If you look at the US as an Enterprise, it is no different than GM, only x times bigger.

#24 Al on 02.17.09 at 8:40 am

#8 Jartann,

You made some good points, but you skipped the first half of the issue. You are correct about some doom and gloomers projecting trends too far into the future, but the perma bulls have the same failing. I’d dare say they’re even worse. And let’s face it, most of us want to believe things will continue to get better and better (maybe less so around here.) It’s this optimistic projection that encourages foolish behaviour and gets us into trouble.

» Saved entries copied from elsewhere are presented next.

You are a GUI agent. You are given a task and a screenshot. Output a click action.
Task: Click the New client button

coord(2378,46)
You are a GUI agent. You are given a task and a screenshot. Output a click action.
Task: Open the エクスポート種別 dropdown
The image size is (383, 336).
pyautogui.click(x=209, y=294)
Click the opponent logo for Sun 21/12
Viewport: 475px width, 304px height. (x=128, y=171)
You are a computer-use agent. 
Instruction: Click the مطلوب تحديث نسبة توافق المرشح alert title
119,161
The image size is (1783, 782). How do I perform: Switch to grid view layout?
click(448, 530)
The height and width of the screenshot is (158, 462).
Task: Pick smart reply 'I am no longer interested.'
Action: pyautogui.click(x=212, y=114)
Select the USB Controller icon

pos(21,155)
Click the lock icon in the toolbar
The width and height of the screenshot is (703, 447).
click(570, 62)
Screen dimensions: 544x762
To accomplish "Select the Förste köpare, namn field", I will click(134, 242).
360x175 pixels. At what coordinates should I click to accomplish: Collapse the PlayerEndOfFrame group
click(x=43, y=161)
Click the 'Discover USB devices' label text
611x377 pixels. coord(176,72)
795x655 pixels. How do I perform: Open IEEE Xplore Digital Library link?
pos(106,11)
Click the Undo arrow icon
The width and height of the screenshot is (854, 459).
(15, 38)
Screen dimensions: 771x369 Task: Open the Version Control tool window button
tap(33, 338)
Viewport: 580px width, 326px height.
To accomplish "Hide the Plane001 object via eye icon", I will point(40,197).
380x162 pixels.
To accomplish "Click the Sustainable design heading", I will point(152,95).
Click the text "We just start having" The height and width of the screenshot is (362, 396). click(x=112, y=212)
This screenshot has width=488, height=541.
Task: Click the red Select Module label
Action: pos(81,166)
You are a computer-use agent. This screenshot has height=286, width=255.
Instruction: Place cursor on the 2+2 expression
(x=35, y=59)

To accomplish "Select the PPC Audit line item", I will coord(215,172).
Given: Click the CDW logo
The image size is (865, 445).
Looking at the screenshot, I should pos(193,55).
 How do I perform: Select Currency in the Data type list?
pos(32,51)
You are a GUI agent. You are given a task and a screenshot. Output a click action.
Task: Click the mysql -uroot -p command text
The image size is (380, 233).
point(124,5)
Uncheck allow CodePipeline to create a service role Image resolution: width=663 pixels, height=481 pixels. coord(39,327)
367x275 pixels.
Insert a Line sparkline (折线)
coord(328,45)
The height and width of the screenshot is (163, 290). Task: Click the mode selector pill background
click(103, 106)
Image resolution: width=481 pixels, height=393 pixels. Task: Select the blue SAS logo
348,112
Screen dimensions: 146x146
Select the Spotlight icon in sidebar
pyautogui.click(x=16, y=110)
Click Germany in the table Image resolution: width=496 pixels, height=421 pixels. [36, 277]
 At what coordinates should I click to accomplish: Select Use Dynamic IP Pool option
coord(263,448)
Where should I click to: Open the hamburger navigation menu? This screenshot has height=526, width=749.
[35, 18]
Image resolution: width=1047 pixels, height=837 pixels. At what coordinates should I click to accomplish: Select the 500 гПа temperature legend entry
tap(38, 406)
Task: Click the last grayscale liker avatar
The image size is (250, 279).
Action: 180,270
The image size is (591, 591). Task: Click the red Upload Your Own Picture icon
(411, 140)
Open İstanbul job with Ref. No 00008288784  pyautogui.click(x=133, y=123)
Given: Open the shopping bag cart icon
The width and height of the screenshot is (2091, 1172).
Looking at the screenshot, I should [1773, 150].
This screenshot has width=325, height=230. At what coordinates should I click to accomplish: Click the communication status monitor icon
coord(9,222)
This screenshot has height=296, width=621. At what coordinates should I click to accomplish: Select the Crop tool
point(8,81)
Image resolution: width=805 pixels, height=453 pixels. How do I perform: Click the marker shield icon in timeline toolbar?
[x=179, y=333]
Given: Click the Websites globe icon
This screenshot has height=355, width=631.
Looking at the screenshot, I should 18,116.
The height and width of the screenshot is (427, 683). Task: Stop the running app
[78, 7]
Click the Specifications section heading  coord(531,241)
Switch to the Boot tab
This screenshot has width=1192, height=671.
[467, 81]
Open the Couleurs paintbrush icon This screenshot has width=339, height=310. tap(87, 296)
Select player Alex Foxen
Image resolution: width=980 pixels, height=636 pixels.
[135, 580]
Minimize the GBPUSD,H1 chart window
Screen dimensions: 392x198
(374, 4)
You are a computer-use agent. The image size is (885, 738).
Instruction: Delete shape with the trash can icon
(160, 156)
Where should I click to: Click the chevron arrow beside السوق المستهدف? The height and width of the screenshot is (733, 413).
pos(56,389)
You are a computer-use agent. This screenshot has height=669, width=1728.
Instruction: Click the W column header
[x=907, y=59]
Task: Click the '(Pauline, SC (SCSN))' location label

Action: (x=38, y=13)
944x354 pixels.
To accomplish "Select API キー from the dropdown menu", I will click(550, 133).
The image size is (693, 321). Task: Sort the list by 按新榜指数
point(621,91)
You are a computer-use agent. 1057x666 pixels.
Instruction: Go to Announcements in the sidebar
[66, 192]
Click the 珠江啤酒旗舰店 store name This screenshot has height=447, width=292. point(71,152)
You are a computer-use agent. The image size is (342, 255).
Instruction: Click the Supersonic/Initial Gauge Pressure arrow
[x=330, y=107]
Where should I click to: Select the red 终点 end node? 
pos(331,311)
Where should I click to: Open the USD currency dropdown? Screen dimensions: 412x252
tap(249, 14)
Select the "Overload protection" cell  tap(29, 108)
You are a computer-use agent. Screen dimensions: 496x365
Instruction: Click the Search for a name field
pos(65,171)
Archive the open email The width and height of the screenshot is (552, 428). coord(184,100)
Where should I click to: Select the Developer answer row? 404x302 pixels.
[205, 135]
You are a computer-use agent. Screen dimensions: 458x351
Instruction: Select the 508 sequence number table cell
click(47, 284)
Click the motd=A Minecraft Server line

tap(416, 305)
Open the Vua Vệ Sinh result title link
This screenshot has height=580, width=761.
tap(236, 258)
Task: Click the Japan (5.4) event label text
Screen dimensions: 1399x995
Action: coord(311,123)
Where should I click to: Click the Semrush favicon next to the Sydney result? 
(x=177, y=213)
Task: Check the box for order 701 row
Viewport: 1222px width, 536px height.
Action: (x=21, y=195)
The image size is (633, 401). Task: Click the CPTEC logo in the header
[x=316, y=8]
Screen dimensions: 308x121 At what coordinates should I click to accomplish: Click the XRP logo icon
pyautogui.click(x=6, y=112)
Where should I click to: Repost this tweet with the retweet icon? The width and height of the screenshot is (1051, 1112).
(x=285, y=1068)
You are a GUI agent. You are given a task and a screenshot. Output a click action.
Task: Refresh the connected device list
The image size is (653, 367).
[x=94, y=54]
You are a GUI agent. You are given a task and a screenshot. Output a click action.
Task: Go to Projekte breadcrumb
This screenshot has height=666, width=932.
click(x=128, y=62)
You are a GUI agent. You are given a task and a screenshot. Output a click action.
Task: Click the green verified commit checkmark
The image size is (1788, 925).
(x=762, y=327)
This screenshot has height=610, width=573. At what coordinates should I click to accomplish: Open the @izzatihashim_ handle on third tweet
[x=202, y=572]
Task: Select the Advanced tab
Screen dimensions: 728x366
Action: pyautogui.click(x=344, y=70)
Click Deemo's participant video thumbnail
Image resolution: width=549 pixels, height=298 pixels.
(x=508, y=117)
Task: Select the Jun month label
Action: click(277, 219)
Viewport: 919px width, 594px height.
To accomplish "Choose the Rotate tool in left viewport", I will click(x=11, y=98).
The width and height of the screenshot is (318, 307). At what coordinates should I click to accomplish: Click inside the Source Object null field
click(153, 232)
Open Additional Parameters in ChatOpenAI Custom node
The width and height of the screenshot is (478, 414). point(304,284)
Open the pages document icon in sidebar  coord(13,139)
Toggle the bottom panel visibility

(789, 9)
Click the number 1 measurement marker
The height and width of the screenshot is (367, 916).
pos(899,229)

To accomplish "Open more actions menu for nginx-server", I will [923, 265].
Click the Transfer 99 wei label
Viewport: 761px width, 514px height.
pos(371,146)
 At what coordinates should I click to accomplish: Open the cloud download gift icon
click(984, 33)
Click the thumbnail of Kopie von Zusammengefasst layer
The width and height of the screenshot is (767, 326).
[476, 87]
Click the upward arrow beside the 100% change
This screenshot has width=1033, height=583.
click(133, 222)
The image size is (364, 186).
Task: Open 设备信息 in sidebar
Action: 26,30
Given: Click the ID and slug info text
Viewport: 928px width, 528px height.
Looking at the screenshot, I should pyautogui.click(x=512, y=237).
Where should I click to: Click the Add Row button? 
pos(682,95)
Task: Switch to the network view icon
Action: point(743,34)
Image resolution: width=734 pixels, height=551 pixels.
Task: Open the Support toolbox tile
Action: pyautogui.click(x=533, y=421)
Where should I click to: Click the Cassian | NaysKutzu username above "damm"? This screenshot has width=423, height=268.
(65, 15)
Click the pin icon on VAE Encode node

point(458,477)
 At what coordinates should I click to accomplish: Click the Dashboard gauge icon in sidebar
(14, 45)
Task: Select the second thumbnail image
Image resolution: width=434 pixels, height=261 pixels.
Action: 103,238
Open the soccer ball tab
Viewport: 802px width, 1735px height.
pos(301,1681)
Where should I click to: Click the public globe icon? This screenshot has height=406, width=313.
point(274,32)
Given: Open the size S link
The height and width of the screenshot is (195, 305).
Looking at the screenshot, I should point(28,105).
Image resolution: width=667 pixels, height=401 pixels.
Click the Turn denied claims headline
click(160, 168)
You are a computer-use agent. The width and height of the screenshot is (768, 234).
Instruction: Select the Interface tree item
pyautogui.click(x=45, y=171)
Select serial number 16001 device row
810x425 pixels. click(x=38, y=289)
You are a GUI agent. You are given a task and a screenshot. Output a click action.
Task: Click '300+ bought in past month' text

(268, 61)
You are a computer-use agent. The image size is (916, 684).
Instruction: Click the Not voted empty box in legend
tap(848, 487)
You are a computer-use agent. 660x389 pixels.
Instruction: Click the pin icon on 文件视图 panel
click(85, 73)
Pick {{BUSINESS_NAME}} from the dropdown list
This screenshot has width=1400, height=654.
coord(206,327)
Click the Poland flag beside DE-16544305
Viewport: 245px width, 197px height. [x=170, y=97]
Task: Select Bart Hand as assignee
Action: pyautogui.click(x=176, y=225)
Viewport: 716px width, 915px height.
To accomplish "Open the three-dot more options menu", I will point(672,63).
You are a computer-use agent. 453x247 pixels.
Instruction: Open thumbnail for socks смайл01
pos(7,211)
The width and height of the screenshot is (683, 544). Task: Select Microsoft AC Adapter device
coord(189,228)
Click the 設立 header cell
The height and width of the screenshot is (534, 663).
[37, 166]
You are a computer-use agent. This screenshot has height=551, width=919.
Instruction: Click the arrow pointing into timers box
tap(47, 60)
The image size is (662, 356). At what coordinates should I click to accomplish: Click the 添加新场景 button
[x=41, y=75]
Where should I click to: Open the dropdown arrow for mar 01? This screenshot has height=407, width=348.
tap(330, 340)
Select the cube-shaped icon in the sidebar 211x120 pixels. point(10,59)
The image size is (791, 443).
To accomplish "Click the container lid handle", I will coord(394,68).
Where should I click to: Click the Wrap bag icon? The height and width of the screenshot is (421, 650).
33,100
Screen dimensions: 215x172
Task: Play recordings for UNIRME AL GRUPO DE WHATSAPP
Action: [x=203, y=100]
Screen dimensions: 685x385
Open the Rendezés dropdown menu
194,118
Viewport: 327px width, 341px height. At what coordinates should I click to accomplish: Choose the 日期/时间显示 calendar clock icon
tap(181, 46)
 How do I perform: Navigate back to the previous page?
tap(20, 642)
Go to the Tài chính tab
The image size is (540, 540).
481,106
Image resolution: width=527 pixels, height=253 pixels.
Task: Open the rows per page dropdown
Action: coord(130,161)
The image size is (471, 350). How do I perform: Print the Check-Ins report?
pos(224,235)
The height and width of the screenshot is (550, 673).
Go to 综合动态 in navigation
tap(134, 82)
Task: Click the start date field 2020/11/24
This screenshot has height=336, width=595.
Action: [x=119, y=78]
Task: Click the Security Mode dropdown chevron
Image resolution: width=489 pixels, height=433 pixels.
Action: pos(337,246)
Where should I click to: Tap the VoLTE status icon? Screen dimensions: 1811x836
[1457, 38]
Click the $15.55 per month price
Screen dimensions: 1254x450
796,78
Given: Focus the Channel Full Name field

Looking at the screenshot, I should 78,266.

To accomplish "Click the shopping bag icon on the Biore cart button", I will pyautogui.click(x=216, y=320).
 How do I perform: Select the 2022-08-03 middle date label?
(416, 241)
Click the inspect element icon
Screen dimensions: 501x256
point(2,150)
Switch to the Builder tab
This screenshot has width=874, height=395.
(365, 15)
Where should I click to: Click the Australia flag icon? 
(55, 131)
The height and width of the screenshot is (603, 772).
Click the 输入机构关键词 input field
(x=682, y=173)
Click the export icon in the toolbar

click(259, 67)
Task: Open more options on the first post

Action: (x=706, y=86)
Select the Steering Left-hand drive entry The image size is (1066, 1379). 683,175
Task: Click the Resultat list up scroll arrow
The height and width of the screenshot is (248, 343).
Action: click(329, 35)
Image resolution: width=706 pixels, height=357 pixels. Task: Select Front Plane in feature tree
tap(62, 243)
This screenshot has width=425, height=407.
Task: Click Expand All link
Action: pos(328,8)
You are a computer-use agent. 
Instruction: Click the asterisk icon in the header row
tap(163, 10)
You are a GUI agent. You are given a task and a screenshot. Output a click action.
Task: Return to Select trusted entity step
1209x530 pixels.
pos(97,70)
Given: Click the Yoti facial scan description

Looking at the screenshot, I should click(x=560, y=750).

Taking on excessive debt to bid up asset prices (housing/equities/commodities/whatever) is like drinking alcohol. It feels good for the first little while and seems like a great idea. You’re enjoying your profits or buzz. As you continue, you start to get the feeling something is wrong but it’s hard to stop because you’re drunk on greed or booze. Eventually you crash, as do the markets. Next up is the hangover. As you pointed out there doesn’t seem to be a way to fix it, and that’s because there isn’t. The perma bull will predict they won’t get a hangover just before passing out, while the doom and gloomer will swear the hangover will kill them. It’s unfortunate that in economics we all get a hangover whether we drink the kool aid or not.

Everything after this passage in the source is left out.